--- Begin Stored rows ---
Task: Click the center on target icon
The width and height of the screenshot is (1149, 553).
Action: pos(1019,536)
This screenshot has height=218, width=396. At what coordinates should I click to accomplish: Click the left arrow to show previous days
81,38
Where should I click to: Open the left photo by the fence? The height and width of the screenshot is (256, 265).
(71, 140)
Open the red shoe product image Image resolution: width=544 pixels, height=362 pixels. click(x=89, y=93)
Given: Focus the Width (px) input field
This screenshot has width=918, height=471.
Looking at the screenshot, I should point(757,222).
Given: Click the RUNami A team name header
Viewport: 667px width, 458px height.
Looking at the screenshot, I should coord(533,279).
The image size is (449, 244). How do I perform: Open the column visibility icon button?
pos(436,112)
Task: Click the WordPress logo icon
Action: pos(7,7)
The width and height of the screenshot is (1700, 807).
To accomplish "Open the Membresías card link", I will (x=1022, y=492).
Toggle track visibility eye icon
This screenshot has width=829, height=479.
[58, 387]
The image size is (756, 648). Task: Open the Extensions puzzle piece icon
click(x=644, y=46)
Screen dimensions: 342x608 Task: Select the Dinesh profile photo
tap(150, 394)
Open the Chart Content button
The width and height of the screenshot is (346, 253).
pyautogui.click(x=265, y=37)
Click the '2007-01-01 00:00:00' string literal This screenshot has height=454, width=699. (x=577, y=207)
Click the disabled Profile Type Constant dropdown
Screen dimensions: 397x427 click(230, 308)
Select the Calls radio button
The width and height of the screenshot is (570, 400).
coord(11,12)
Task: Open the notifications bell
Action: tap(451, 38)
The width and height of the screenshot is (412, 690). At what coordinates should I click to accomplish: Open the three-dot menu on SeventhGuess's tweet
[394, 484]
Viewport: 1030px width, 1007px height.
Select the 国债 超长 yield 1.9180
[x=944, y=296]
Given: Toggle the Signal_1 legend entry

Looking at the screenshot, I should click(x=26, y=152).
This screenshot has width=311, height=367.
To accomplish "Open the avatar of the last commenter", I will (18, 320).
--- End Stored rows ---
> [Written request] Put everything from the line containing "Screen dimensions: 342x608" down to the end of the entries into a Markdown table with the columns Row and Line, numbering each row and leaving out blank lines.

> [Exercise answer]
| Row | Line |
|---|---|
| 1 | Screen dimensions: 342x608 Task: Select the Dinesh profile photo |
| 2 | tap(150, 394) |
| 3 | Open the Chart Content button |
| 4 | The width and height of the screenshot is (346, 253). |
| 5 | pyautogui.click(x=265, y=37) |
| 6 | Click the '2007-01-01 00:00:00' string literal This screenshot has height=454, width=699. (x=577, y=207) |
| 7 | Click the disabled Profile Type Constant dropdown |
| 8 | Screen dimensions: 397x427 click(230, 308) |
| 9 | Select the Calls radio button |
| 10 | The width and height of the screenshot is (570, 400). |
| 11 | coord(11,12) |
| 12 | Task: Open the notifications bell |
| 13 | Action: tap(451, 38) |
| 14 | The width and height of the screenshot is (412, 690). At what coordinates should I click to accomplish: Open the three-dot menu on SeventhGuess's tweet |
| 15 | [394, 484] |
| 16 | Viewport: 1030px width, 1007px height. |
| 17 | Select the 国债 超长 yield 1.9180 |
| 18 | [x=944, y=296] |
| 19 | Given: Toggle the Signal_1 legend entry |
| 20 | Looking at the screenshot, I should click(x=26, y=152). |
| 21 | This screenshot has width=311, height=367. |
| 22 | To accomplish "Open the avatar of the last commenter", I will (18, 320). |